Our results are based on a Susceptible-Exposed-Infectious-Recovered (SEIR) model, which is age-, testing-, quarantine- and hospitalisation-aware. This model has a number of parameters which we estimate from best-available UK data. We run the model with variations of these parameters - each of which represents a possible present state of circumstances in the UK - in order to test the robustness of our conclusion.
We implemented and investigated a number of potential exit strategies, focusing primarily on the effects of virus-testing based case isolation.
The implementation of our model is flexible and extensively commented, allowing us and others to investigate new policy ideas in a timely manner; we next aim to investigate the optimal use of the highly imperfect antibody tests that the United Kingdom already possesses in large numbers.

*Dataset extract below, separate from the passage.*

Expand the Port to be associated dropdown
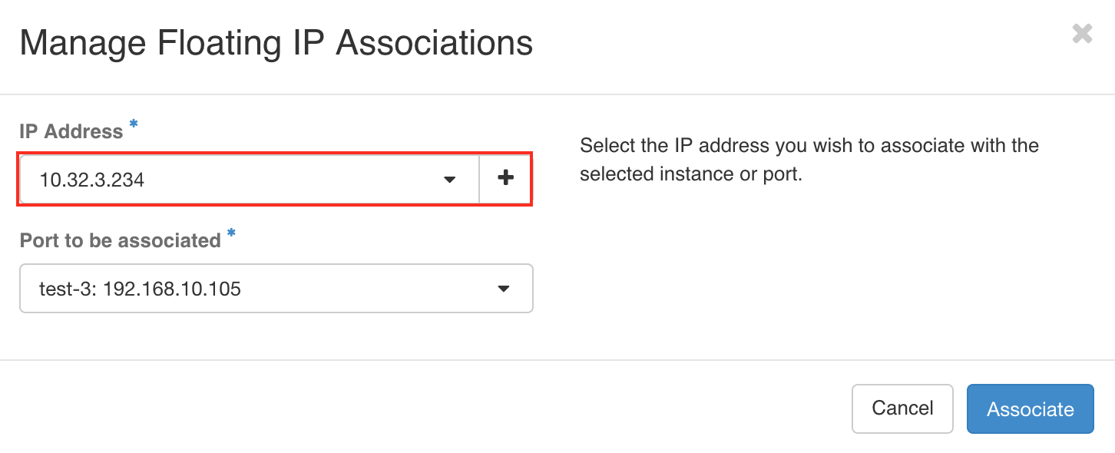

There are a number of heterogeneities that our model does not capture. Most important among these may be the effect of exposure level on disease progression. There is evidence that the severity of COVID-19 correlates with the exposure level to SARS-CoV-2; this may significantly impact the effect of home quarantine policies on the spread of severe disease. Additionally, our model does not account for the compliance rate of a given government policy. It is possible that the use of a relatively lower-accuracy test will lead to low compliance with home quarantine instructions.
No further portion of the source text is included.